Adrich tested the early technology with the Strip District distillery Maggie's Farm Rum and Petagogy, a pet store in Shadyside and Hempfield. The labels were bulky, the size of a deck of cards, and stuck out from the bottles. Adrich slimmed down the devices in future designs. Aji said the labels are now thin enough to fit behind a traditional label.

Maggie's Farm Rum put the labels on bottles it shipped to bars to know when supplies ran low. Petagogy put labels on dog food bins and gave them to loyal customers. The labels detected when food was running low, automatically ordered more and notified Petagogy to deliver it.

“It was awesome,” said Cole Wolfson, owner of Petagogy and the program director at AlphaLab Gear. “The tech worked. We got notification, and we seamlessly dropped new bags at people's door.”

The labels — “almost like a mini-computer,” Aji said — contain a battery and sensors but are nearly as thin as a regular label. The label connects to a user's smartphone through Bluetooth.
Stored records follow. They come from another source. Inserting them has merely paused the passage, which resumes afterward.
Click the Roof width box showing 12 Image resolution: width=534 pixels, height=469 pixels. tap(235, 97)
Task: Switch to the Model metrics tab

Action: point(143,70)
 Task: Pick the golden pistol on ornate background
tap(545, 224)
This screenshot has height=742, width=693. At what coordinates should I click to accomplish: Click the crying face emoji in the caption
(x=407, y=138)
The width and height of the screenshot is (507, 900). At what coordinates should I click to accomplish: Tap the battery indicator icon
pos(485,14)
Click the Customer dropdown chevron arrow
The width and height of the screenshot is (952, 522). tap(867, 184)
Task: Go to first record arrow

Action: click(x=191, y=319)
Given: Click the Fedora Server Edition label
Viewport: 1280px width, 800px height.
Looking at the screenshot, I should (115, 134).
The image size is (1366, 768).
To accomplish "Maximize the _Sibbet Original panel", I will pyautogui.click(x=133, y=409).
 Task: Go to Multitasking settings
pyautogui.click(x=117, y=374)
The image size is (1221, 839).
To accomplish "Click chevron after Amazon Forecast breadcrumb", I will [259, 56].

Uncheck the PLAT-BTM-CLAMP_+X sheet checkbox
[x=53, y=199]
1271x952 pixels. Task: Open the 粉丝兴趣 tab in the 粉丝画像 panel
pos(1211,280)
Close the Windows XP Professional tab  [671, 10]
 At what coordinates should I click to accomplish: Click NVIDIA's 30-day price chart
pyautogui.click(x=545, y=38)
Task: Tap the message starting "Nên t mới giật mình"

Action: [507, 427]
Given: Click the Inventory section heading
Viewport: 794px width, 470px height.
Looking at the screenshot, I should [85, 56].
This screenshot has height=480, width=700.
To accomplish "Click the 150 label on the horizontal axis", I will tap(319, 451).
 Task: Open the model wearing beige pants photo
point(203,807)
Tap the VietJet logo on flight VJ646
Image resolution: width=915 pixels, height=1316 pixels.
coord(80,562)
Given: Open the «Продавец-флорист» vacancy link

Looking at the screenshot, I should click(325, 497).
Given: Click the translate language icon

Brands using the labels will clearly indicate that the products have the smart labels, Aji said.

“Which they like because they want the consumers to know there's something tech inside it,” Aji said.

Aji came up with the idea behind Adrich in 2015. The next year, she took the company through the AlphaLab Gear accelerator.

Adrich plans to move to Alloy 26, a co-working space inside Nova Place in Pittsburgh's North Side, this month. The company has about five full-time employees but plans to hire interns and more employees by the end of the year, Aji said.